Como você está vendo esse cenário eleitoral? A gente falou, no começo da conversa, sobre eleições meladas. Você tem receio de que isso aconteça, ou em 2023, a gente vai virar a chave e o Brasil voltará a ter esperança de novo? 

O Brasil está vivendo sob ataque. Quando você ataca a ciência de um país, ataca o povo de um país, a comida de um país, a saúde, a ecologia de um país, a educação de um país, a cultura de um país, você está matando o país. O Brasil está sob ataque. É uma guerra violentíssima, desnutrindo as universidades. Tem universidade sem restaurante universitário, a universidade pública... É impressionante a quantidade de crimes deste governo. 

Eu esperava, inclusive, uma sanção mais definida, do ponto de vista do Supremo [Tribunal Federal], quando ele convocou as pessoas a irem armadas… eu acho muito grave um presidente convocar a população a ir armada para a eleição. Isso não pode ser abafado, isso tem que ser combatido. 

Aconteceu uma coisa comigo, em um município em que eu fui me apresentar, e eu perguntei se a vida fosse um jogo de palavras, que palavras você colocaria no jogo de agora, da vida? Aí um diz: “respeito”; “amor” e na plateia alguém falou: “Fora Bolsonaro”. E eu fiz um L. Aí veio uma mulher furiosa, do fundo da plateia. 

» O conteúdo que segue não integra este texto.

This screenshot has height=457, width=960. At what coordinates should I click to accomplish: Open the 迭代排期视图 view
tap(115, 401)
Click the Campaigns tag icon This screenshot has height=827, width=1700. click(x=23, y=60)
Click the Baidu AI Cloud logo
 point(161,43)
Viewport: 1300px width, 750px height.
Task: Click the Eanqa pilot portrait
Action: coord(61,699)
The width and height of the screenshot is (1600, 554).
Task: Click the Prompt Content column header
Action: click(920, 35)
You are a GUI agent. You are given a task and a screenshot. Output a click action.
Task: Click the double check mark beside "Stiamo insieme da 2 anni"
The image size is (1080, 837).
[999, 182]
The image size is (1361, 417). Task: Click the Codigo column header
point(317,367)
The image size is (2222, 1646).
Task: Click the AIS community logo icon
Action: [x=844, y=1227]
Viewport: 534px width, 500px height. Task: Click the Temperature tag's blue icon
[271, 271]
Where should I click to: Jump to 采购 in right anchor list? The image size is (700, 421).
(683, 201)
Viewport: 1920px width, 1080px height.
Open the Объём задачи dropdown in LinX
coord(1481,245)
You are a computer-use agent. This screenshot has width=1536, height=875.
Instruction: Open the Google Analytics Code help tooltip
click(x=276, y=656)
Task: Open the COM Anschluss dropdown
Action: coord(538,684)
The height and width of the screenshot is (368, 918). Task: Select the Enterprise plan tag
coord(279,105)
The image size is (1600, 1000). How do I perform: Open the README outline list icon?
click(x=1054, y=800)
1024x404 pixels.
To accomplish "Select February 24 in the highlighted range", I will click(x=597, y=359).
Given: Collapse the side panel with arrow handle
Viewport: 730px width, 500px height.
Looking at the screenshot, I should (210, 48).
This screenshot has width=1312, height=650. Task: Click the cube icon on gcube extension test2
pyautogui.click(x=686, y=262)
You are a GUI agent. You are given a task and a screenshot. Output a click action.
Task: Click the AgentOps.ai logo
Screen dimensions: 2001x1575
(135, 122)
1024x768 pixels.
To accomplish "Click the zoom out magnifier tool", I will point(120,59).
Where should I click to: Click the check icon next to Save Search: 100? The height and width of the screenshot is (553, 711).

“Você não vem ser apartidária na minha cidade!”. Ainda me chamou de apartidária. Sabia nem o que estava falando. E uma fúria comigo, os olhos furiosos. Era um monstro, tinha bebido, tudo bem, estava alterada, mas de qualquer maneira, era ela que atravessou ali. Mas a boa notícia: ela estava sozinha. E a plateia toda [gritou] “fora”. 

Esse é o Brasil que a gente nunca tinha visto, porque foram plantadas essas mudas de ódio. Mas eu estou vendo uma coisa, eu viajo muito, vejo o Brasil e eu não vejo manifestação a favor de Bolsonaro em nenhum show, não só meu, de todos os que eu conheço, inclusive de gente que era meio a favor do governo e que levou um susto quando viu a sua plateia que gritando. Vai fazer o quê?. 

Gente que não se posicionava muito, nem pensou em se posicionar, mas a plateia... Eu estou vendo isso. Eu não vejo nenhum grupo bolsonarista em um desses shows. Nunca soube dessa notícia. Estão sempre reunidos naquelas - parece um nicho - lanchiatas, motociatas, carreatas…é gente que tem carro, lancha, moto. 

O Brasil de agora não é o Brasil de 2018. Então, eu tenho muita esperança que a gente ganhe no primeiro turno. Todos nós estamos nos preparando para reconstruir o país da sua hora mais dura, uma hora em que o Brasil expôs sua face mais tenebrosa, de estuprador, torturador, é uma face ruim, mas é melhor sair de dentro da gente e a gente curar, do que ficar disfarçado de cordial. 

Eu acredito, estou confiante que nossa democracia amadurece com esse processo duro. Sai escalpelada, mas está aqui.